Il rilancio del sistema
Basteranno questi fondi per fare funzionare meglio la sanità pubblica? Finora qui si è discusso dell’incremento dei fondi, ma è allo zoccolo di partenza che bisognerebbe guardare. Il quale risulta molto basso: il finanziamento pro-capite equivalente nel 2024 sarebbe di soli 1.533 euro. È probabile che serviranno per far galleggiare il sistema sanitario ancora un anno, non per un vero rilancio, di cui c’è assoluta necessità. Il Piano nazionale di ripresa e resilienza prevede investimenti strutturali e tecnologici per 20,2 miliardi di euro, ma le case e gli ospedali di comunità necessitano di almeno 20-25 mila infermieri per poter funzionare e trasformare la sanità territoriale – il vero nodo delle riforme.
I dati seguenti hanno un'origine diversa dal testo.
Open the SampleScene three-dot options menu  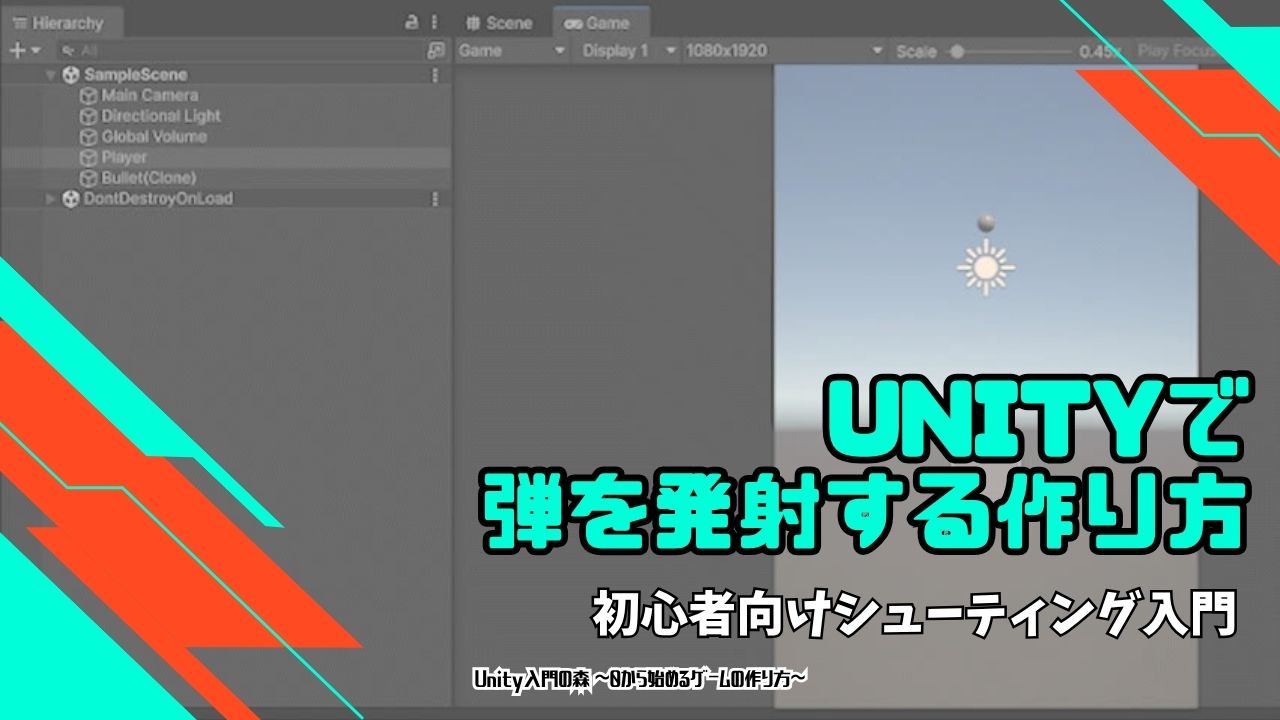coord(434,75)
Alcuni studiosi e politici sostengono che un livello adeguato di spesa per l’Italia dovrebbe essere pari all’incidenza media sul Pil dei paesi Ocse o dell’Ue: al nostro paese mancherebbero almeno 50 miliardi di fondi. La Regione Emilia-Romagna ha avanzato una proposta di legge per impegnare il governo a stanziare 4 miliardi di euro ogni anno, dal 2023 al 2027, per raggiungere l’obiettivo del 7,5 per cento sul Pil entro il quinquennio. Sono proposte irrealistiche, ma è indubitabile che l’opinione pubblica e i partiti sia di governo che di opposizione assegnino oggi un’elevata priorità all’investimento di più risorse nella sanità pubblica.
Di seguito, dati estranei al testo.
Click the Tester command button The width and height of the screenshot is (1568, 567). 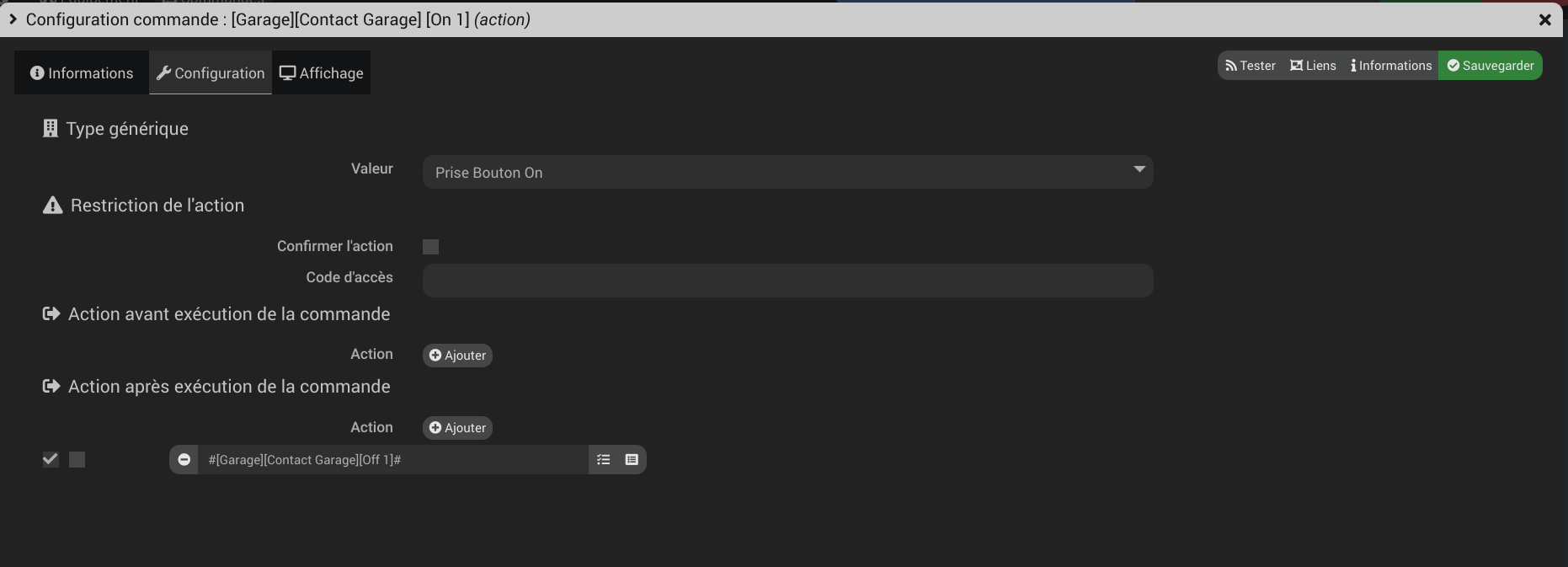[1251, 66]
Tuttavia, le maggiori risorse o si creano o si devono trovare. La via maestra per investire più risorse in sanità è attraverso (i) la crescita del Pil: se l’Italia spende meno di Francia e Germania, come spesso si cita (a sproposito), è semplicemente perché il loro livello di Pil è superiore al nostro rispettivamente del 17 e del 40 per cento. E così si dica per le retribuzioni di medici e infermieri, di professori e insegnanti – che noi tutti vorremmo guadagnassero di più. L’Italia potrà permettersi quel livello di spesa e di retribuzioni se e quando raggiungerà il loro Pil pro-capite. Più crescita economica significa più entrate fiscali per lo stato. In assenza di crescita, le risorse si possono trovare attraverso (ii) il recupero dell’evasione e dell’elusione fiscale, che in Italia sono scandalosamente alte o (iii) l’aumento della pressione fiscale: Tony Blair vinse le elezioni del 2001 chiedendo agli inglesi più tasse per portare la spesa del National Health Service dal 5,5 per cento del Pil alla media europea del 7 per cento (dopo la vittoria, lo fece realmente). Altre risorse si possono trovare (iv) riducendo gli sprechi e le inefficienze in sanità, che tutti denunciano come elevate, senza però introdurre misure conseguenti per intaccarle. Da ultimo, attraverso (v) nuovo debito: debito ex ante, previsto dalla legge di bilancio, e debito ex-post creato e sanato dalle regioni sotto il piano di rientro. Ha iniziato il governo Conte, durante la pandemia, con 3,8 miliardi di indebitamento ex-ante nel 2020 (portato poi a 7,3 miliardi), ed è proseguito con i successivi governi Draghi (14,4 miliardi) e Meloni (14,6 miliardi), fino a totalizzare oggi 36,3 miliardi euro. Nel 2024 coprirà ben 9,5 miliardi delle spese del Ssn. Sono le somme degli indebitamenti triennali contenuti nelle varie leggi di bilancio: quello del 2024, ad esempio, è la somma di 5,4 miliardi della legge di bilancio del 2022, di 2,3 miliardi di quella del 2023 e di 1,8 miliardi di quella del 2024. Se da un lato, il trend ascendente preoccupa, dall’altro testimonia l’attenzione di tutti i governi al tema della salute. Servirà tenere bene a mente queste cifre, per usare con responsabilità i soldi presi a prestito.